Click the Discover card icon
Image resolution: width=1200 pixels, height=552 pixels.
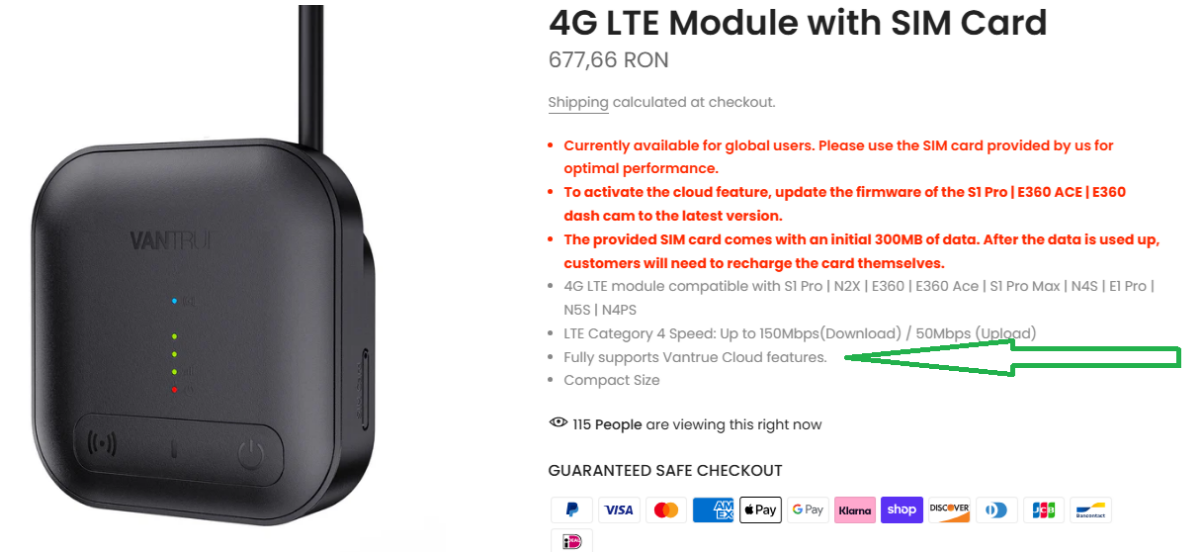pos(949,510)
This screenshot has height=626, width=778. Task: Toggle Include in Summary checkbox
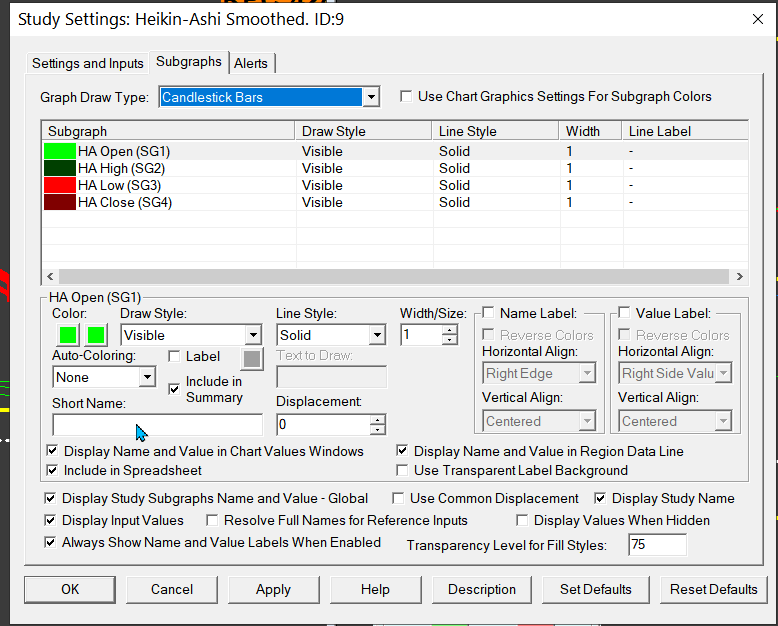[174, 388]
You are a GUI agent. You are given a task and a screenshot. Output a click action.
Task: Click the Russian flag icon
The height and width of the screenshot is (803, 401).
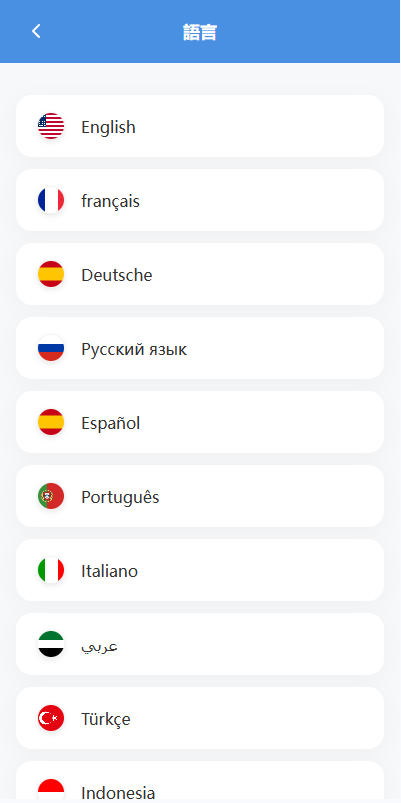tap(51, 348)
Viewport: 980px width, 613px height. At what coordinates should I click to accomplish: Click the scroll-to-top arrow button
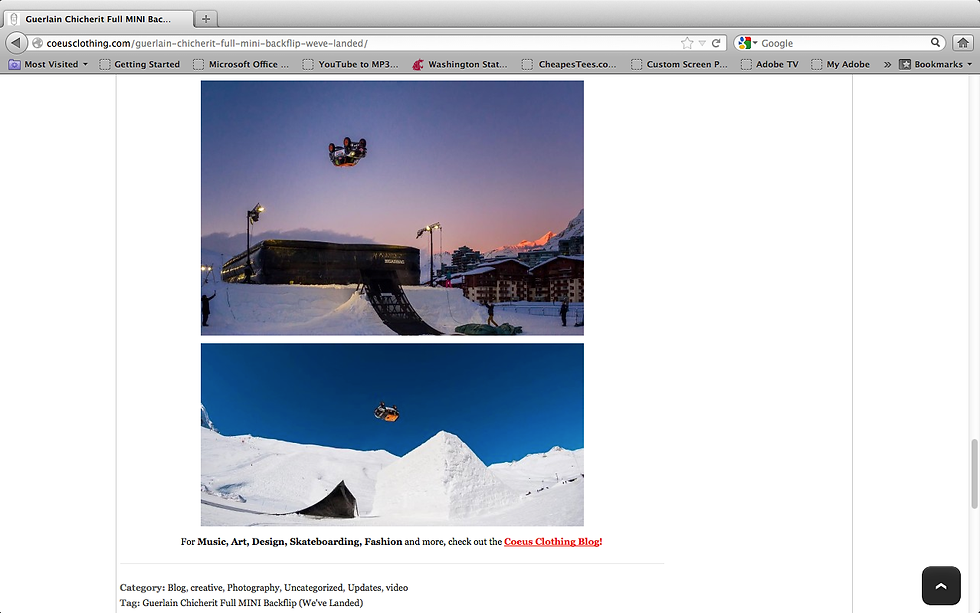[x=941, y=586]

========================

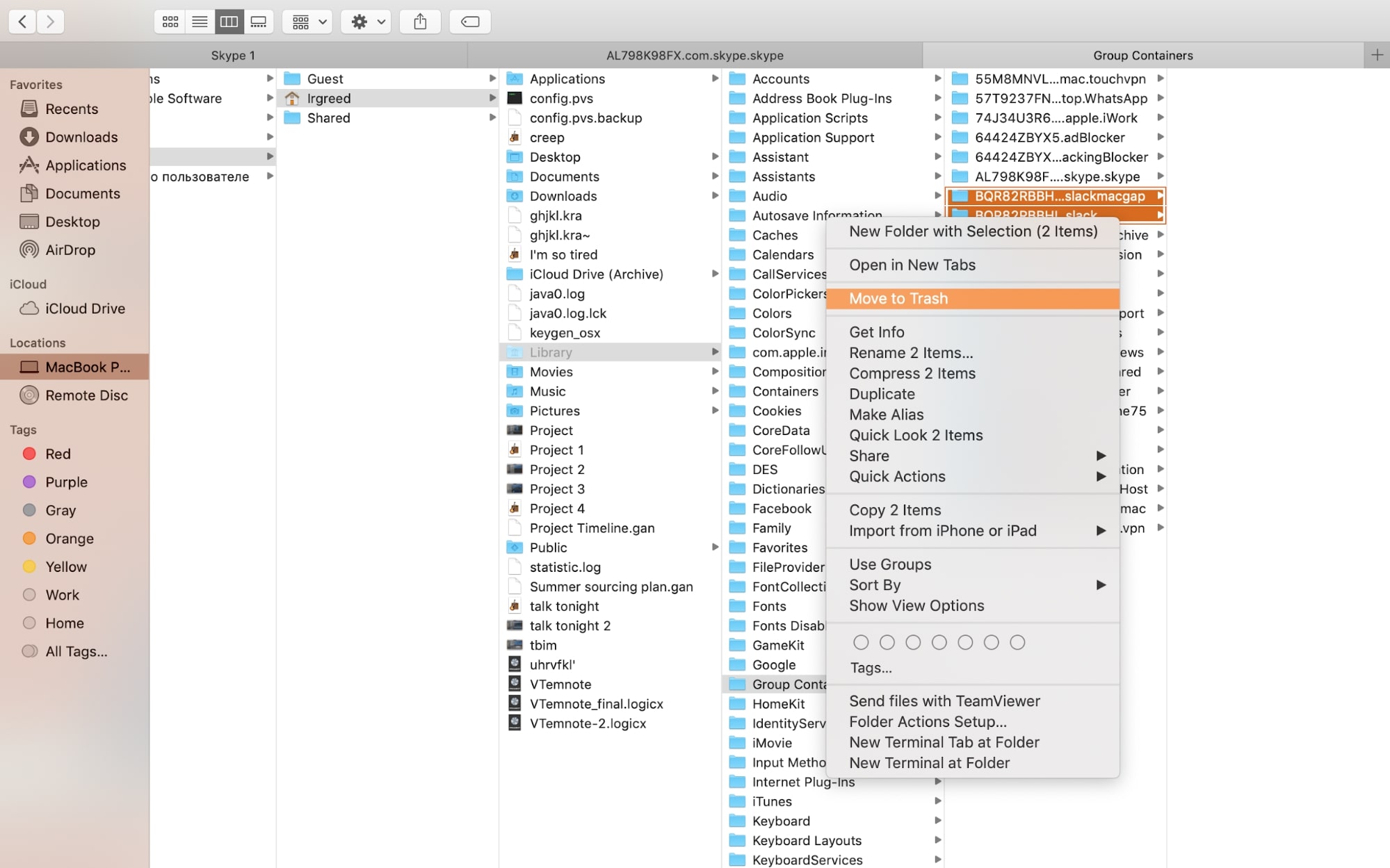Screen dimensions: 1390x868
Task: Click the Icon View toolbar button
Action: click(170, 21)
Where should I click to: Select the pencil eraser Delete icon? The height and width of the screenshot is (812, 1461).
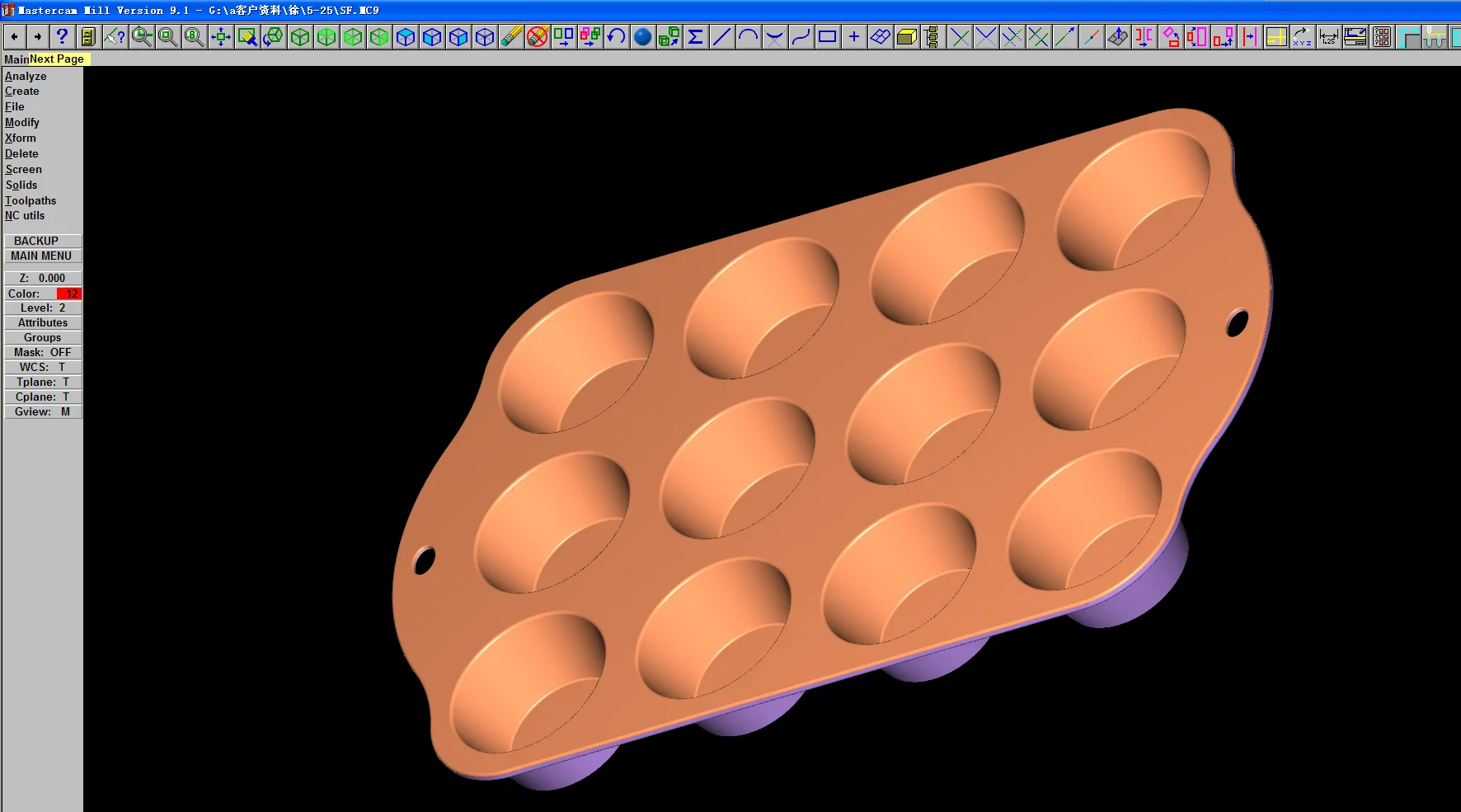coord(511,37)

========================

### REQUIRED ACTION
Although the records above contain pictures, the copy must not; set down exactly the lines from the one with "Click the Discover card icon" up to and including the one with "Task: Click the Russian flag icon".

### EXERCISE RESULT
Click the Discover card icon
Image resolution: width=1200 pixels, height=552 pixels.
pos(949,510)
This screenshot has height=626, width=778. Task: Toggle Include in Summary checkbox
[174, 388]
You are a GUI agent. You are given a task and a screenshot. Output a click action.
Task: Click the Russian flag icon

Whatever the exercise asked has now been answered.